Technical device success rates were high in both groups (NYHA IV 91.9%; NYHA II/III 92.7%, p=0.71). However, severe residual MR at discharge was significantly more frequent for NYHA IV patients (6.0% vs. 3.2% for NYHA II/III, p=0.01).
Kaplan-Meier analysis for all-cause mortality after two years revealed worse outcomes for NYHA IV patients (p log rank <0.0001; 2-year mortality rates: NYHA IV: 31.4%; NYHA II/III: 20.6%). Cox regression analysis identified NYHA class IV as significantly associated with 2-year mortality in univariate (hazard ratio [HR]=1.65; 95%-confidence interval [CI]: 1.33-2.03; p<0.001) and multivariable analysis adjusted for age, gender, atrial fibrillation and baseline MR severity (HR=1.60; 95%-CI: 1.29-2.00; p<0.001).

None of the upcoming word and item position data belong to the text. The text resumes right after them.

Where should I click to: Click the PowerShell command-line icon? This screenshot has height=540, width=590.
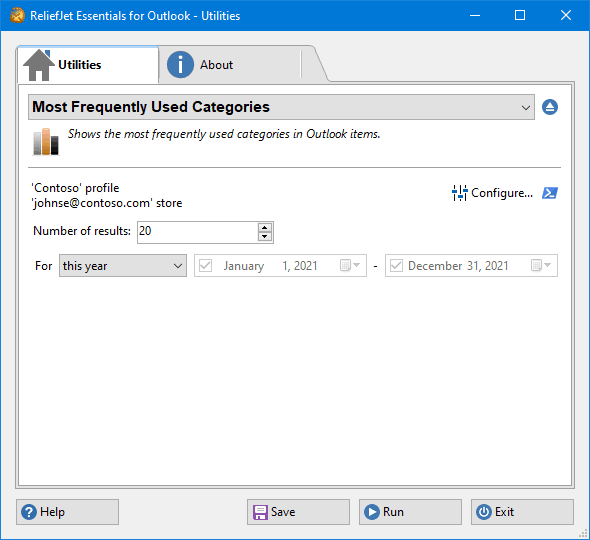point(550,193)
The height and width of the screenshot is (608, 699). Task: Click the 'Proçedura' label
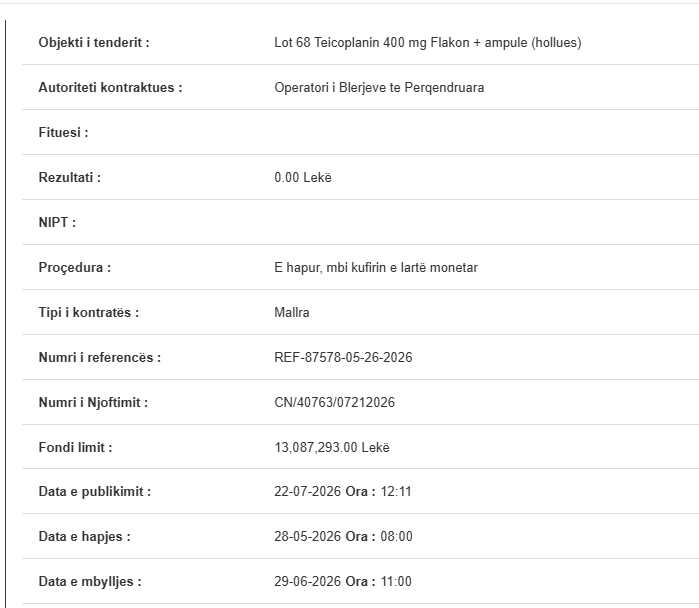coord(74,267)
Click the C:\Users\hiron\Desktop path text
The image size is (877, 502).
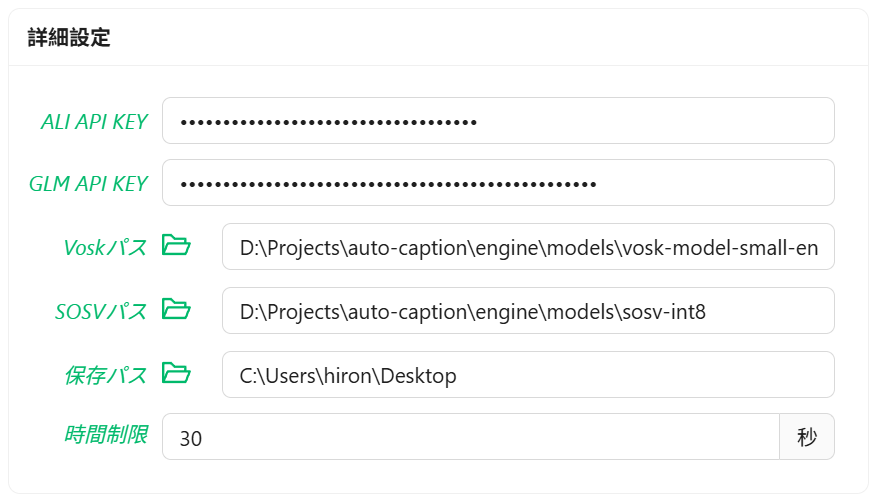[x=348, y=376]
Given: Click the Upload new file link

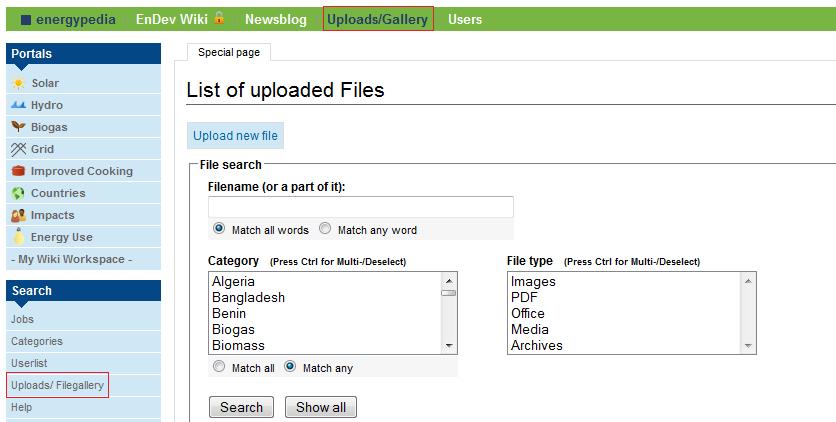Looking at the screenshot, I should [x=236, y=136].
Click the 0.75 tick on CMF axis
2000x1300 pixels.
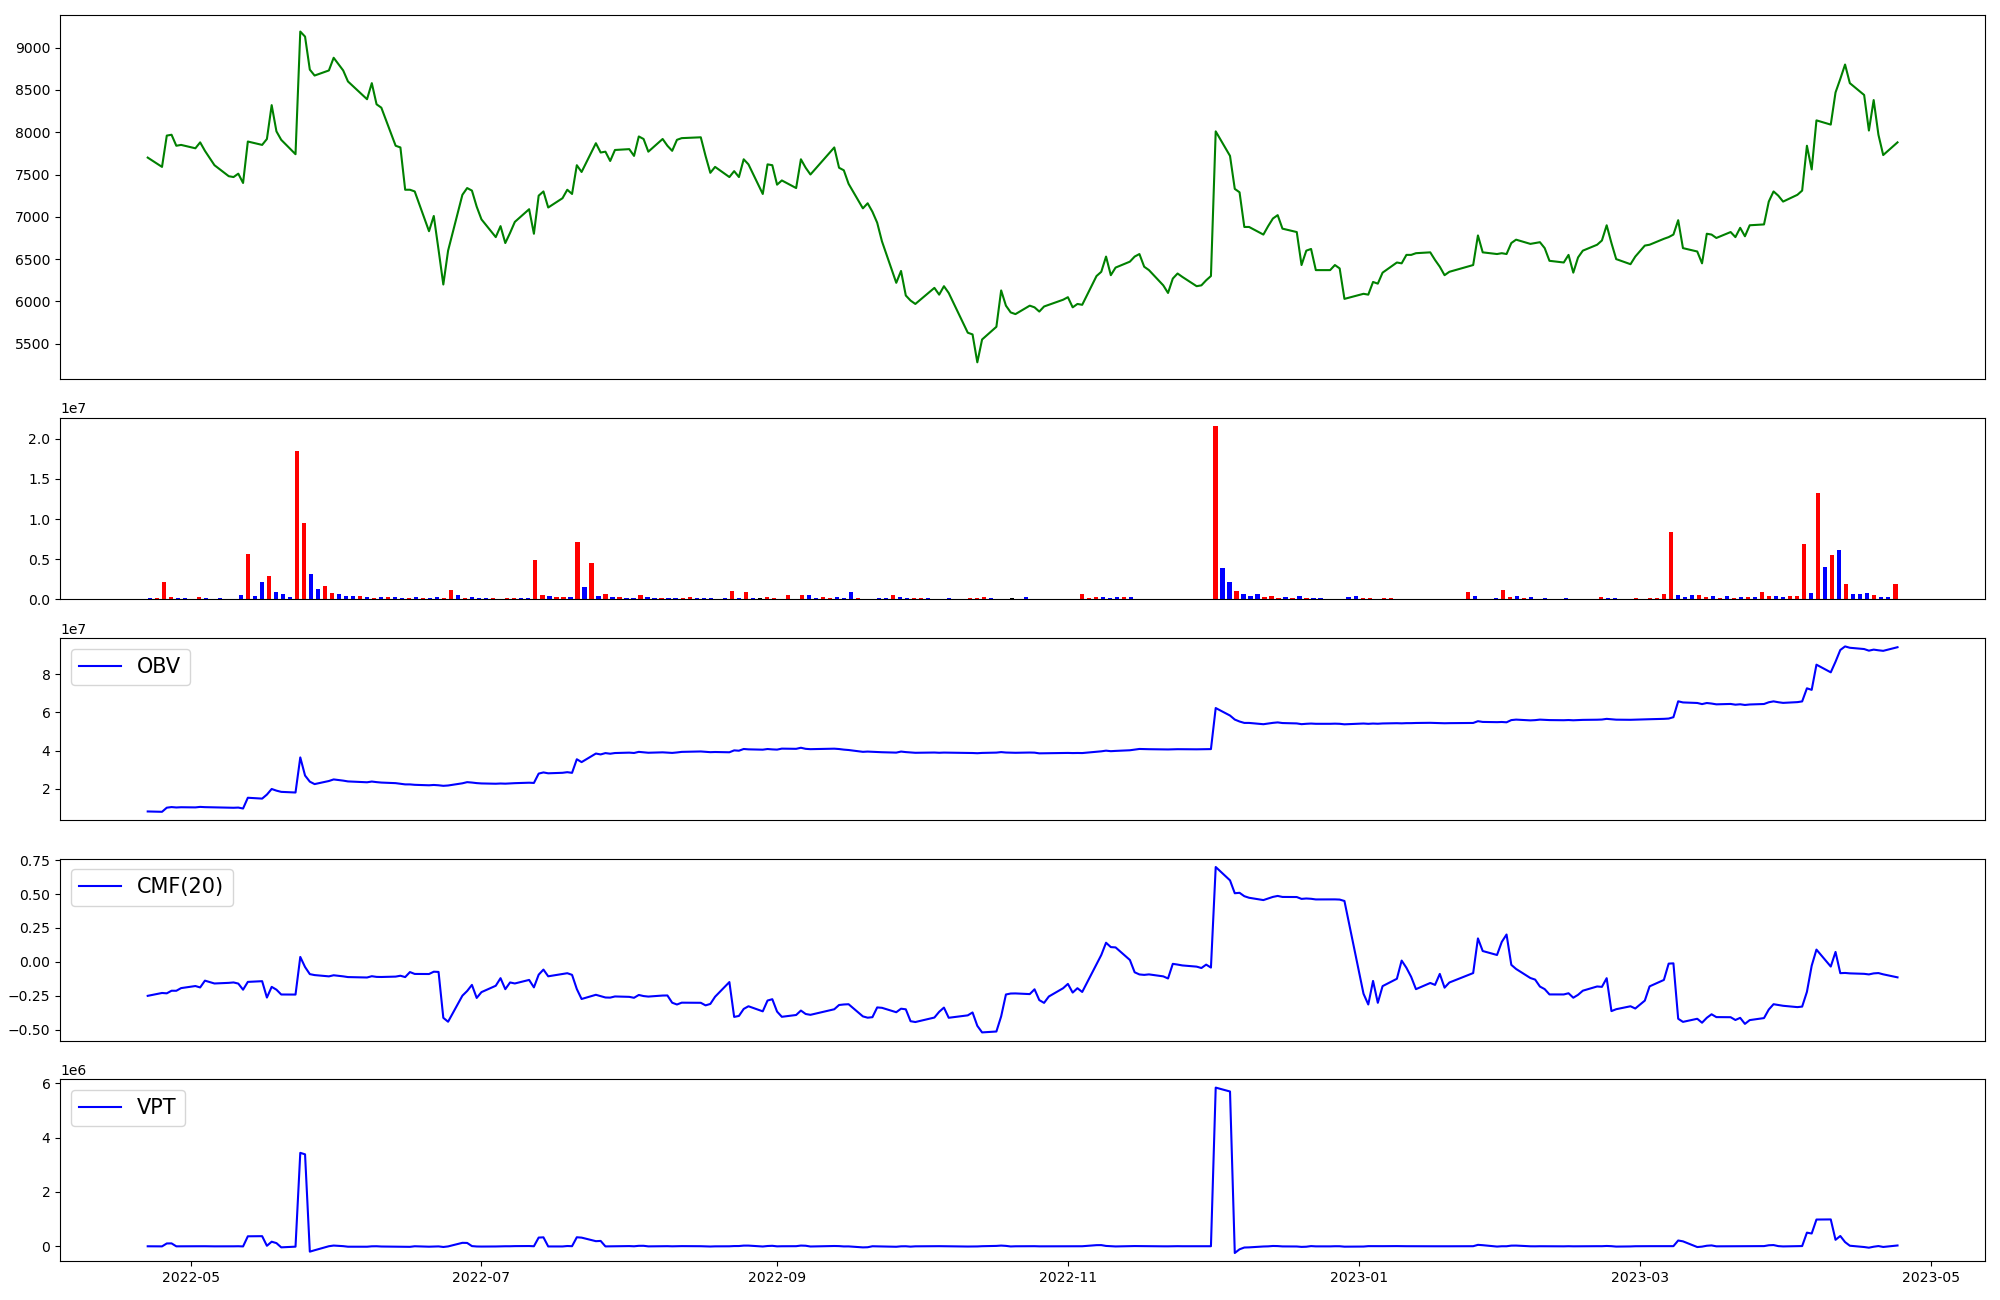(35, 861)
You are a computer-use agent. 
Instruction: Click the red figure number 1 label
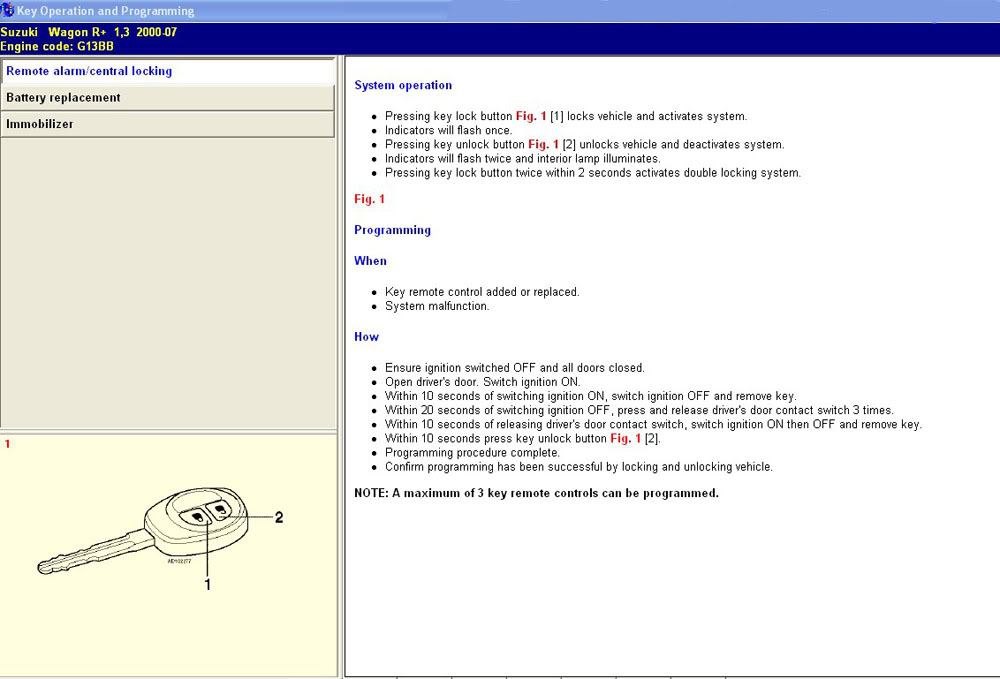pyautogui.click(x=8, y=443)
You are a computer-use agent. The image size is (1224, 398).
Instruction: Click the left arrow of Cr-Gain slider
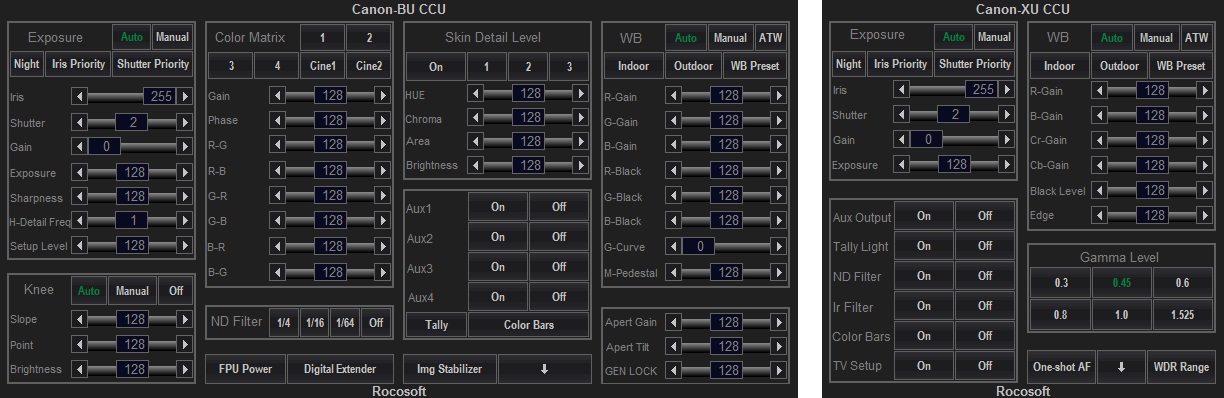(1099, 139)
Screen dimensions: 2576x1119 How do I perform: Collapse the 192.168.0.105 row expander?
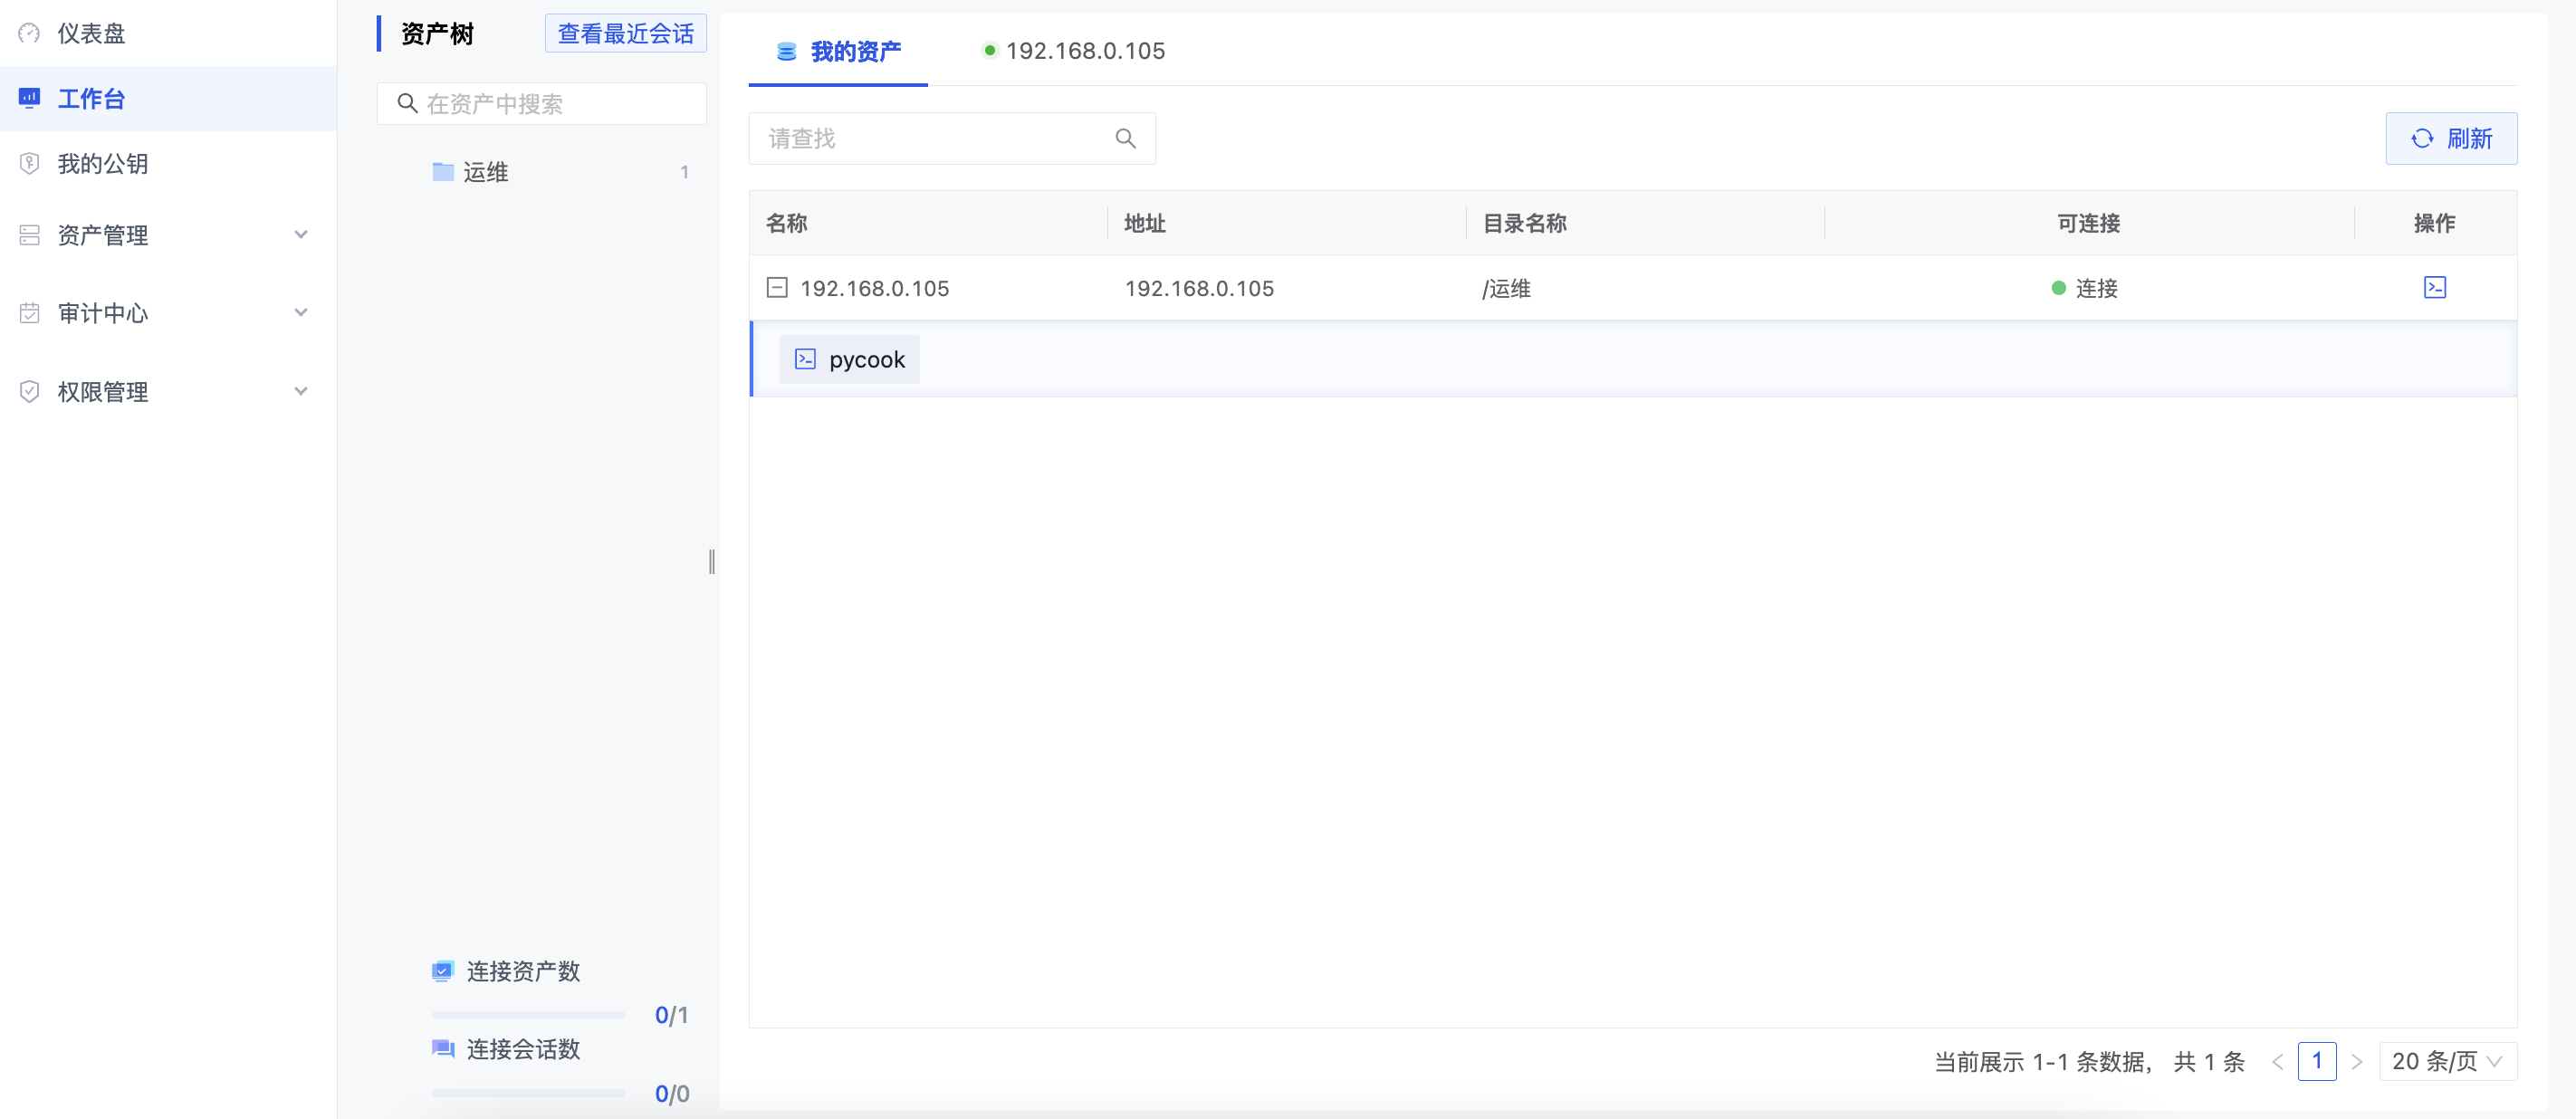[x=777, y=288]
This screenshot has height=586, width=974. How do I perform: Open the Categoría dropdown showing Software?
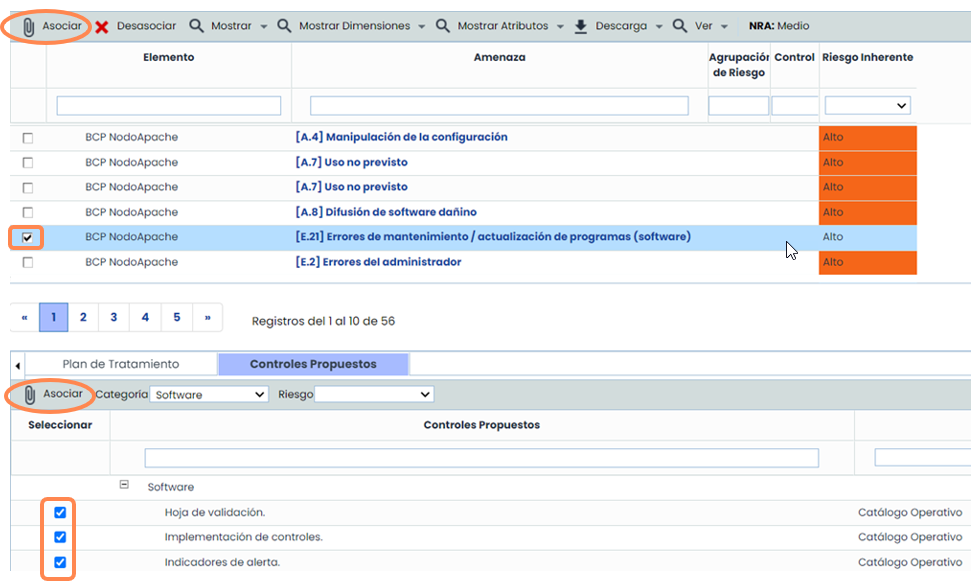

Conclusion: NYHA class IV symptoms at baseline is a significant predictor of poorer outcomes in patients with DMR undergoing M-TEER. Patients with NYHA class IV symptoms exhibit higher DMR severity, history of heart failure rehospitalization, and increased mortality out to two year follow-up. These findings underscore the need for enhanced monitoring and management in this high-risk subgroup.